BUENOS AIRES — Argentine President Carlos Saul Menem's supporters, euphoric from victory in congressional elections, are hoping that the main opposition party will obligingly help change the constitution so Menem can run for a second term.
Unrealistic as that hope might seem, it is being taken seriously here. Argentine newspapers Thursday were full of reports on how Menem lieutenants were preparing for negotiations with leaders of the Radical Civic Union, and how at least some Radical leaders were willing to talk.
Menem's Peronist Party soundly trounced the Radicals in elections Sunday to renew half of the lower house of Congress, the Chamber of Deputies. Peronists won about 42% of the national vote to 30% for the Radicals. Peronists even won in the capital district of Buenos Aires, a traditional Radical stronghold.
It was an impressive moral victory for Menem, 63, after four years of his six-year term. Few Argentine presidents have ever weathered the wear and tear of office so well.
Analysts agree that the vote reflected public support for an economic program that reduced inflation from 196% a month in July, 1989, when Menem took office, to an average of less than 1% a month this year.
Despite the election victory, the Peronists failed to win a majority in the 257-seat chamber. They increased their numbers by nine to 127, but fell two short of a simple majority, according to preliminary returns.
The Radicals lost a seat in the chamber, but with the help of opposition leftists, they can still muster more than one-third of the votes. And that is enough to block passage of a resolution needed for convoking a constituent convention to amend the constitution.
Before Sunday's elections, Menem's Peronists had proposed a package of constitutional amendments that included one to permit the president to run for a second consecutive term. The resolution was to be voted first in the Senate, where Peronists and their allies wield a two-thirds majority.
But two rebellious Peronist senators refused to go along with the plan, arguing that a broader consensus, including opposition parties, was needed to validate such an important step. So the government postponed the vote until after the elections.
Menem and other government officials have also spoken of plans for a national plebiscite on amending the constitution.
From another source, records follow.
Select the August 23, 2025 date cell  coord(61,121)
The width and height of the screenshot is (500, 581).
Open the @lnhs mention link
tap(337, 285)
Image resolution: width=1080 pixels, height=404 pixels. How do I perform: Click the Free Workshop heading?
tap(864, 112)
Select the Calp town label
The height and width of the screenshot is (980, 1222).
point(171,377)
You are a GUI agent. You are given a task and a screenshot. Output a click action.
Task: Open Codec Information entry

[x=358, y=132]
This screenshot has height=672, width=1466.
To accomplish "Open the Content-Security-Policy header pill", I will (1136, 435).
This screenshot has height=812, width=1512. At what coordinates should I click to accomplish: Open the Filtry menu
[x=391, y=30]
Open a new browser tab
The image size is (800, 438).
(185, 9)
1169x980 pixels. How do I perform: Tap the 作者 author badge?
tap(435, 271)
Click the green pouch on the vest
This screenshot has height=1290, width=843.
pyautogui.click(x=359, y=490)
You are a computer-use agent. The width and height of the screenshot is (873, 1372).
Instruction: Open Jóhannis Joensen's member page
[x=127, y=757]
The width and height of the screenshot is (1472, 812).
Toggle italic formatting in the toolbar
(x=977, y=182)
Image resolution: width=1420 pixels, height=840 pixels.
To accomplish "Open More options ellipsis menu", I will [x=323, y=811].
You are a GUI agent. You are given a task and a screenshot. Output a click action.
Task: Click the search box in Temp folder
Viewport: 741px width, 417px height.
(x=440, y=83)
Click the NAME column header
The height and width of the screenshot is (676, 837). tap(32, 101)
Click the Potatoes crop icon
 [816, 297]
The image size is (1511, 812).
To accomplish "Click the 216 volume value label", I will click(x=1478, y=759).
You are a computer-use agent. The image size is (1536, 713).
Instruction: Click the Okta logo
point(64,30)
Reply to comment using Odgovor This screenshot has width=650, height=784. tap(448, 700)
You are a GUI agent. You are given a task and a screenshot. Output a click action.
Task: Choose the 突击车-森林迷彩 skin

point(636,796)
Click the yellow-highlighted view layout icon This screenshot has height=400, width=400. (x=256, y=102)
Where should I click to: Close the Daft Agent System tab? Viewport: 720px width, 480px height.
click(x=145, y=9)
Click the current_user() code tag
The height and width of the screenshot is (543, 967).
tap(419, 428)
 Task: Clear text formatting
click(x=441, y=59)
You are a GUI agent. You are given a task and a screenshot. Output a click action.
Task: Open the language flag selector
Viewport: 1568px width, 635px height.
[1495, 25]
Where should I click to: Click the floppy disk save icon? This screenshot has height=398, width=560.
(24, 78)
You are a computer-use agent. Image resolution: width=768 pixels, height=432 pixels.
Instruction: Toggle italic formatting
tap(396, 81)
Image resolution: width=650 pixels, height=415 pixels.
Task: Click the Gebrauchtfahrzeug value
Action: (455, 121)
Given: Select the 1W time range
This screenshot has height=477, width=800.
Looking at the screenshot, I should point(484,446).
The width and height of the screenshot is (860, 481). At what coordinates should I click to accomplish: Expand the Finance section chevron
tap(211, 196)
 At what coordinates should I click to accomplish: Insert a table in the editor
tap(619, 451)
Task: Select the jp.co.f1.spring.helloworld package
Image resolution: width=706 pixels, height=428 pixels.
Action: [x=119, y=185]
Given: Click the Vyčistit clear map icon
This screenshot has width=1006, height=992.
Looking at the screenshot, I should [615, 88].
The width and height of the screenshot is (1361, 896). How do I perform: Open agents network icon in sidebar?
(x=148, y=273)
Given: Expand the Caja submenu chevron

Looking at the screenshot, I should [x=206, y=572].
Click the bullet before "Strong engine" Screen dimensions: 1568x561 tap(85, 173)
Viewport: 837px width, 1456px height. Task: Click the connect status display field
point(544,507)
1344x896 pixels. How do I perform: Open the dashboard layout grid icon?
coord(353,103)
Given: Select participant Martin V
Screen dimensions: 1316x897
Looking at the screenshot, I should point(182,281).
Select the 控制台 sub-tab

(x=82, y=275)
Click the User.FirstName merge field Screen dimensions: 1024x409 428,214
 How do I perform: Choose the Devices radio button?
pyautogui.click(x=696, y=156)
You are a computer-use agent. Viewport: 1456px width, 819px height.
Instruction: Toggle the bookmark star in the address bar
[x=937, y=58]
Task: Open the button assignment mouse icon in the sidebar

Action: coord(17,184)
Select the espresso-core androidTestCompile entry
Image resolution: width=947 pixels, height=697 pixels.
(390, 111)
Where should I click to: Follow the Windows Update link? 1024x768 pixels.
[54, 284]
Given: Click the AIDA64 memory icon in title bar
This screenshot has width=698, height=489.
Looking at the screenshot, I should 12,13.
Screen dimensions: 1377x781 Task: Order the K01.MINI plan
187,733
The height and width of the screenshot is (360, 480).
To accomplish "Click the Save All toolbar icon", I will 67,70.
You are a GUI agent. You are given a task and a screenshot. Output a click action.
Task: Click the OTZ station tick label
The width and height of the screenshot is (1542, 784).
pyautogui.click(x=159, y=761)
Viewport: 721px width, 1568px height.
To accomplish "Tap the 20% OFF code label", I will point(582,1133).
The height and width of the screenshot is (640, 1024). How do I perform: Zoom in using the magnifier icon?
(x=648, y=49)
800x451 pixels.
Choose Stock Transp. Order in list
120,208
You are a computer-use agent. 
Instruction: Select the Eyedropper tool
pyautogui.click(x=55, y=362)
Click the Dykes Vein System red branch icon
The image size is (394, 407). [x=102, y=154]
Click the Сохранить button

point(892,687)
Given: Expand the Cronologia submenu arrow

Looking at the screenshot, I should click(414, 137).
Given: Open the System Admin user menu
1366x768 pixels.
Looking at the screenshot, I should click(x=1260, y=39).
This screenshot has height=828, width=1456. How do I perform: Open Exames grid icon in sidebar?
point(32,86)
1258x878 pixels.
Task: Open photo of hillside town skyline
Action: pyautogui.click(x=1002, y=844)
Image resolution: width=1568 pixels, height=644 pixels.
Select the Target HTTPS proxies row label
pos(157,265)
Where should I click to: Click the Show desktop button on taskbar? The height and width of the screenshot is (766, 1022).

A plebiscite would have no legal force, but Menem lieutenants contended that a strong popular majority in favor of a second presidential term could bring persuasive pressure to bear on the Radicals.
This week, the plebiscite plan was on the back burner as attention focused on expected Peronist-Radical negotiations.
How could an opposition Radical be persuaded to help Menem run for a second term? The question is the subject of a speculation frenzy.
Maybe the Radicals would go along in return for constitutional amendments they want, such as one to reduce presidential authority by creating the office of Cabinet "coordinator." The coordinator would answer to Congress, like the prime minister in a parliamentary system.
Or perhaps the presidential term could be shortened to four years. That might tempt ambitious Radicals who know they are not yet strong enough to win the next presidential election but don't want to wait another six years for a new chance.
And some analysts speculate that the Peronists may try to buy support in the Chamber of Deputies from Radicals who are at odds with their party's leadership. There was talk of appointments to the Supreme Court, other posts and pork-barrel favors to be offered--even whispers of possible bribes. (These things are not unheard of in Argentina.)
Some jurists say two-thirds of the total membership of both houses of Congress is needed to pass a resolution for a constituent convention. But Peronists contend that only two-thirds of the members present is needed.
The Peronist interpretation, of course, would make it easier to pass a resolution, if several Radicals failed to show up for the vote. And, obviously, it would be easier for a Radical to be absent from the voting session than to vote with the Peronists.
How the two-thirds question might be resolved is unclear. Either way, if the Radicals stick together against a constitutional change to make Menem's reelection possible, "they should be able to block it," a diplomatic analyst observed.